● TASK TO CARRY OUT
Could you carry on the passage below about distributed energy resources in transmission planning, picking up after its last sentence?

● GIVEN TEXT
▼
In addition to the legal issues, institutional barriers arise. Most state regulators are not focused on the potential contributions their utilities and customers can make to addressing regional needs more cost-effectively than traditional transmission fixes. This is often due to resource constraints that make participation in regional planning efforts difficult. Further, in many cases transmission planners are accustomed to addressing transmission system needs with transmission solutions and are reticent to consider DERs. We hope this concern evolves as DERs continue to rack up robust demonstrations of reliability. Transmission-owning utilities that stand to rake in guaranteed rate of return on transmission investments also yield significant influence in regional planning processes.
What policy changes are needed?
Success in achieving any material level of DER integration into transmission system planning will not be easy. However, the potential benefits—big customer savings, avoiding ecological impacts and contributions to clean air and the fight against climate change, to name a few—make it worth the effort. In order to remove barriers to the use of non-wires alternatives:
1. FERC should strengthen Order 1000 regional and interregional processes to require planning (not just consideration) of public policies that both increase and decrease the need for system infrastructure.
2. FERC should require true comparability for non-wires alternatives to transmission in the planning process by requiring system planners to proactively consider DERs as solutions, even when stakeholders do not propose them.
▲
● LISTED RECORDS
▼
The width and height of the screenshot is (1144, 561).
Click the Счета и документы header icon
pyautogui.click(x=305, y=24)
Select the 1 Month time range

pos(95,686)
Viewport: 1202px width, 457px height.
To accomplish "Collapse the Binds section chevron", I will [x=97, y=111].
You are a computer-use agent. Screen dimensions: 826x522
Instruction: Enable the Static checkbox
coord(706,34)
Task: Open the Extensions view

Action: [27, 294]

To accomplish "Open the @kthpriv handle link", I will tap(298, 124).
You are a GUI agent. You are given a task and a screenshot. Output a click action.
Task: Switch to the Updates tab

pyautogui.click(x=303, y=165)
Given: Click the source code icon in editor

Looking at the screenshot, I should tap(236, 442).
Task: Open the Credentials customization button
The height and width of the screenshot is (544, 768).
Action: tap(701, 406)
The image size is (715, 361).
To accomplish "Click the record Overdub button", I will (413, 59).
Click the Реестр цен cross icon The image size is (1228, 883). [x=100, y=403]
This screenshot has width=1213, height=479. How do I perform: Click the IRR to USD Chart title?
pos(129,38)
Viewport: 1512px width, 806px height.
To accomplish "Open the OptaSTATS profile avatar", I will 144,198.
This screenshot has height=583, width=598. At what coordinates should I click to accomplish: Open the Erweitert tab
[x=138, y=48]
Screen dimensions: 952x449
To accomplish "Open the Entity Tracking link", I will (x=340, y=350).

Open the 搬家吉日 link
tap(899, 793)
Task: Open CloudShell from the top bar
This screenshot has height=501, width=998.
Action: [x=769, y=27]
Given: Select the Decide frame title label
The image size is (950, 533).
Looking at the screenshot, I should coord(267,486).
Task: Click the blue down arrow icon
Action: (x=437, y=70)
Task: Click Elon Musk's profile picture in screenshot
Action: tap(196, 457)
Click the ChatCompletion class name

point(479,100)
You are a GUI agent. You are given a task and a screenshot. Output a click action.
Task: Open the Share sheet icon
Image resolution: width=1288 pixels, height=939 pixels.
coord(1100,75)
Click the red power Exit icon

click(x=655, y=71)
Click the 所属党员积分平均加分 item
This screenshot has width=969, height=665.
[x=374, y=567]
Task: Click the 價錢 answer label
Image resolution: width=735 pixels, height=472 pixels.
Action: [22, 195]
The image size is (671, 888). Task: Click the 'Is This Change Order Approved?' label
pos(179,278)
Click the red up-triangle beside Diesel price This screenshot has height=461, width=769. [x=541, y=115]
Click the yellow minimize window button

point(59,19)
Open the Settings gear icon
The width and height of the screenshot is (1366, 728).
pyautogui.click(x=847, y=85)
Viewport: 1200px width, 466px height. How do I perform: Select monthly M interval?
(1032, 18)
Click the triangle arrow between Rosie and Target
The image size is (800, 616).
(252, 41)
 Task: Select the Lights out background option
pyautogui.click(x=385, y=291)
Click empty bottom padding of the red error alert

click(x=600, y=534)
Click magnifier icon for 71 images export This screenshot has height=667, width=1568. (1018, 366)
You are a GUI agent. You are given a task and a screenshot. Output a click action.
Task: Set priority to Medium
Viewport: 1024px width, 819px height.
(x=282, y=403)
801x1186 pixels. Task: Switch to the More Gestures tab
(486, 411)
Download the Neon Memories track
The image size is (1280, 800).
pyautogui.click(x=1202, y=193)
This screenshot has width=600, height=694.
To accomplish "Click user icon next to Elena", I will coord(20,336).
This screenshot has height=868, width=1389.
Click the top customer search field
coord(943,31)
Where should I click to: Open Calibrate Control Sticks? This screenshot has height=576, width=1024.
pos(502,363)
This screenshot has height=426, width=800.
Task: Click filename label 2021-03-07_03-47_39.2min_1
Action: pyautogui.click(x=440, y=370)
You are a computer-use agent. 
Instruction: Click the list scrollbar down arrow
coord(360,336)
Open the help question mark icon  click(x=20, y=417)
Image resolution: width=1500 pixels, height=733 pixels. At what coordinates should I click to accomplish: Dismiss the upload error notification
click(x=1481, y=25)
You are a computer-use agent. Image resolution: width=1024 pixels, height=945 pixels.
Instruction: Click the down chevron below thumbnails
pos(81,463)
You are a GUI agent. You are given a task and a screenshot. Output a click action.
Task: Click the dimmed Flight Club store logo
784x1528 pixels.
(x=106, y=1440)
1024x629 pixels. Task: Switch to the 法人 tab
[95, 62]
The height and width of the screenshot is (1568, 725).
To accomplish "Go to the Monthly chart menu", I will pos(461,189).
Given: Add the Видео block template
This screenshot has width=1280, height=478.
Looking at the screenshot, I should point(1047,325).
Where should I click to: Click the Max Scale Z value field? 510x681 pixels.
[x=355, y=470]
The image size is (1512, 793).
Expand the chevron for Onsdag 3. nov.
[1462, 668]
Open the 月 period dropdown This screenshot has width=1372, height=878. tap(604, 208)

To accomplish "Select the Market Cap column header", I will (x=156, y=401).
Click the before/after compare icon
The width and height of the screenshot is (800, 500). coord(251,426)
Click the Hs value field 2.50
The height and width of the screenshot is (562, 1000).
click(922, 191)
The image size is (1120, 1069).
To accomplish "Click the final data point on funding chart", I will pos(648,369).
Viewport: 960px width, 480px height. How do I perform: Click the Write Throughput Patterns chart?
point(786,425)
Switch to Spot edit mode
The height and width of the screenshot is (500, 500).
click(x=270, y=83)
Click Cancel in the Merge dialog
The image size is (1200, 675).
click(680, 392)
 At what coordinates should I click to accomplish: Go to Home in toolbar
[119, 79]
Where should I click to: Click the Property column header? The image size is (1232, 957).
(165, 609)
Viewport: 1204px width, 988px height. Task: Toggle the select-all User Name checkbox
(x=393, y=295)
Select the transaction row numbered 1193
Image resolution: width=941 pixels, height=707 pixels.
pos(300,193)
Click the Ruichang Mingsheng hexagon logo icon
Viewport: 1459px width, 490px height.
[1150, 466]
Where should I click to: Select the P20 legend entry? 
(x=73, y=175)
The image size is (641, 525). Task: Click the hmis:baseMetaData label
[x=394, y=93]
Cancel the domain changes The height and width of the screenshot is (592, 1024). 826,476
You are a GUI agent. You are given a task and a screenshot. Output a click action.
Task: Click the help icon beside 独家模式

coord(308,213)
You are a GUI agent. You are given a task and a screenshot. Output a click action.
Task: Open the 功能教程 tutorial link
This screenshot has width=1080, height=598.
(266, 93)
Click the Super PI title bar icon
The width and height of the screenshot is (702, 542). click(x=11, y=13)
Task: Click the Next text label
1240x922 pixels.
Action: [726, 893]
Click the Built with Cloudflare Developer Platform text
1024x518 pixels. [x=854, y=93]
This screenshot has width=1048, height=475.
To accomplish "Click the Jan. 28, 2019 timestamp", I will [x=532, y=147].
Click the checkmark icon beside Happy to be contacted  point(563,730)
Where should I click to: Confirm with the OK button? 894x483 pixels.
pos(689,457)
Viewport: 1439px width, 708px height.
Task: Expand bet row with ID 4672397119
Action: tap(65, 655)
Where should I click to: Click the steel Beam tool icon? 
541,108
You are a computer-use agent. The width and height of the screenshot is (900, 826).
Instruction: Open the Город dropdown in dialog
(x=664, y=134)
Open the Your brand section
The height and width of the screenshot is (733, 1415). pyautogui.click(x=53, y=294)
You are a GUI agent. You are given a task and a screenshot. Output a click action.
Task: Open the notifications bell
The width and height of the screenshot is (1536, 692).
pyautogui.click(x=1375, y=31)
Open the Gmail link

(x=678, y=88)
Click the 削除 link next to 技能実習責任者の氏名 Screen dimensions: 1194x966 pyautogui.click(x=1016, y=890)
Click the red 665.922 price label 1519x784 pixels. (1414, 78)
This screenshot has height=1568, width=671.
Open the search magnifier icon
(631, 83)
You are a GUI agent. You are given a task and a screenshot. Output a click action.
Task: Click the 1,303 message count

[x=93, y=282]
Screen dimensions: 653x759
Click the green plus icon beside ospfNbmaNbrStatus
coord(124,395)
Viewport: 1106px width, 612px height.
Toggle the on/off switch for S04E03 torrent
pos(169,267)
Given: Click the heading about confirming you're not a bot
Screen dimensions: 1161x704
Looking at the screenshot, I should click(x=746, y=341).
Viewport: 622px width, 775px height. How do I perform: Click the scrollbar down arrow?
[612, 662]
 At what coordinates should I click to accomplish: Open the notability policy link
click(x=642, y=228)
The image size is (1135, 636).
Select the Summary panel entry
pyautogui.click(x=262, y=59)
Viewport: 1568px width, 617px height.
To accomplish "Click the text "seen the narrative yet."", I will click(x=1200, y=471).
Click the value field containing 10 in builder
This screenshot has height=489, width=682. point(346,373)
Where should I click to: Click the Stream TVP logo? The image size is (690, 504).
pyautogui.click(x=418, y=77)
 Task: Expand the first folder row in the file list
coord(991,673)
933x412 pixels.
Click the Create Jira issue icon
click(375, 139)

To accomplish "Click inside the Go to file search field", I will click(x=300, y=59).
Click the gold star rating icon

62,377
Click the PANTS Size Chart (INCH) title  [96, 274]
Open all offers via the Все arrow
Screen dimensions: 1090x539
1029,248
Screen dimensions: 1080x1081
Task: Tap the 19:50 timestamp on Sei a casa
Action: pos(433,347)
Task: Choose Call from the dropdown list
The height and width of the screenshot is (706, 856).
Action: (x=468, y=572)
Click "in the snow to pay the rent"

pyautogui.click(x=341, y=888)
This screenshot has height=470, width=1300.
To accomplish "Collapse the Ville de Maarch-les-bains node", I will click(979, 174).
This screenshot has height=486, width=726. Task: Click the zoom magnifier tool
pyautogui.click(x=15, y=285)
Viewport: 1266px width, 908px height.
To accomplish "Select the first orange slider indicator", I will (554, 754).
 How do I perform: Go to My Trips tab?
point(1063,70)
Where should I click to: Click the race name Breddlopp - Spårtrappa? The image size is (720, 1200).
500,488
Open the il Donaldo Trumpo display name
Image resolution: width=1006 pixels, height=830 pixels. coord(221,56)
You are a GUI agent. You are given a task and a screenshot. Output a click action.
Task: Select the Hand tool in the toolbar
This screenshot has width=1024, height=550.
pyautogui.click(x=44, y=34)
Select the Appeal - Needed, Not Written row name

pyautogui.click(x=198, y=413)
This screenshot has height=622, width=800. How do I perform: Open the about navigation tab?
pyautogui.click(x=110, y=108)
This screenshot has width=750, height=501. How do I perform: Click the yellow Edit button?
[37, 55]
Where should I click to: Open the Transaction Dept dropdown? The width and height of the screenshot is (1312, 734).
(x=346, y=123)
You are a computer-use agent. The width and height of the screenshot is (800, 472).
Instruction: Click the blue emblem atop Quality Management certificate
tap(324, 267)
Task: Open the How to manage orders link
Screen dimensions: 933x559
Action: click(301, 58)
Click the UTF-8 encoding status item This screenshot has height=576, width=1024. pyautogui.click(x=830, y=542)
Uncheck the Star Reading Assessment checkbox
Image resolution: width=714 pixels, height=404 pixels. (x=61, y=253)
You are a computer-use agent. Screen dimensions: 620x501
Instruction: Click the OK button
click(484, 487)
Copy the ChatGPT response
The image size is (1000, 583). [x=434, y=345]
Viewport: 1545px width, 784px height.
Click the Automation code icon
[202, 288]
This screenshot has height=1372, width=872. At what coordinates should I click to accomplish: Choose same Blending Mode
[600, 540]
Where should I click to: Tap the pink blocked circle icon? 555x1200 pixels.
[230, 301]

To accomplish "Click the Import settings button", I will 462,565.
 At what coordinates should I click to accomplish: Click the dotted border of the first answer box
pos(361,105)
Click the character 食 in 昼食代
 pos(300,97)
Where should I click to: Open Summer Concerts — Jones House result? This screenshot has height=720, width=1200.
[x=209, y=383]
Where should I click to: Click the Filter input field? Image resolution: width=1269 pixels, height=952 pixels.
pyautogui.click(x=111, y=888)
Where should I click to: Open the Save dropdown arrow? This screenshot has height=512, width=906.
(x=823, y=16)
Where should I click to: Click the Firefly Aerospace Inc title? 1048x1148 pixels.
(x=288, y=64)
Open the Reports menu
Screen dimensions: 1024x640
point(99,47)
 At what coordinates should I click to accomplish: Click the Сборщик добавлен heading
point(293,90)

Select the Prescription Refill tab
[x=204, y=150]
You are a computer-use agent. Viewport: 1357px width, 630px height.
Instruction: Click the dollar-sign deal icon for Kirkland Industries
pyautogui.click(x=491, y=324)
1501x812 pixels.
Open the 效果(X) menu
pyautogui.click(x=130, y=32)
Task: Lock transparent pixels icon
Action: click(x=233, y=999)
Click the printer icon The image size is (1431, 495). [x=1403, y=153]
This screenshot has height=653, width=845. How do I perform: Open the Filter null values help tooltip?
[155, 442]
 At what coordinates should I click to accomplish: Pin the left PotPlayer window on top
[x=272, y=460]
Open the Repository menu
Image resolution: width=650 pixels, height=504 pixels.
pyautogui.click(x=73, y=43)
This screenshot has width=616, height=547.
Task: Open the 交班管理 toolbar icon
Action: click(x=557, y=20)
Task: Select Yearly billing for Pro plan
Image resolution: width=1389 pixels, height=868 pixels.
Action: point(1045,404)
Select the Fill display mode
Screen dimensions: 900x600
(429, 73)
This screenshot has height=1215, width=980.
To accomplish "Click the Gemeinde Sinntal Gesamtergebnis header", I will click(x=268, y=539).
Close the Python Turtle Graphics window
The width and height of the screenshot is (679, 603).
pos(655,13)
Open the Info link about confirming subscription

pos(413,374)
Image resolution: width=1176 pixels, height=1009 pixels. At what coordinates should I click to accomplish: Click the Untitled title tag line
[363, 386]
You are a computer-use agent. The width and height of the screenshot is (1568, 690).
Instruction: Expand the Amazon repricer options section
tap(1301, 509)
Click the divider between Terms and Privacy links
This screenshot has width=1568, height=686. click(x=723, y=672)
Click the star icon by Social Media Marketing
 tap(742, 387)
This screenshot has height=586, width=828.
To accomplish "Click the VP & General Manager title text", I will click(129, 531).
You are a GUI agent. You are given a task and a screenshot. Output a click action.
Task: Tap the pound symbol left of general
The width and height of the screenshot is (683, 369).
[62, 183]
▲
● RESULT BELOW
3. Regional transmission planners, states, and utilities should engage directly to address incompatibilities between state resource planning timelines and regional transmission system planning, as well as operational and awareness coordination, so that states and utilities are in a position to bring forward non-wires. Engagement could be facilitated by the U.S. Department of Energy as part of its grid modernization effort, through a FERC collaborative with the National Association of Regulatory Utility Commissioners and the North American Electric Reliability Corporation or by other means.
4. Congress should amend the Federal Power Act to encourage states to develop compacts or agreements to share the costs of non-wires alternatives, and if agreement can’t be reached, empower FERC-jurisdictional regions to allocate the costs of non-wires alternatives across regions.
Consideration of these policies should take place as part of a bigger-picture policy framework that recognizes a clean energy future will require development of new transmission. We will not achieve the magnitude of carbon and other pollution reduction we need without a combination of clean DERs and high-voltage transmission necessary to transport large-scale solar and wind power. The goals of realizing both sufficient transmission and the opportunities provided by DERs as non-wires solutions (saving customers’ money, providing new business opportunities to DERs and avoiding unnecessary ecological impacts) are wholly compatible.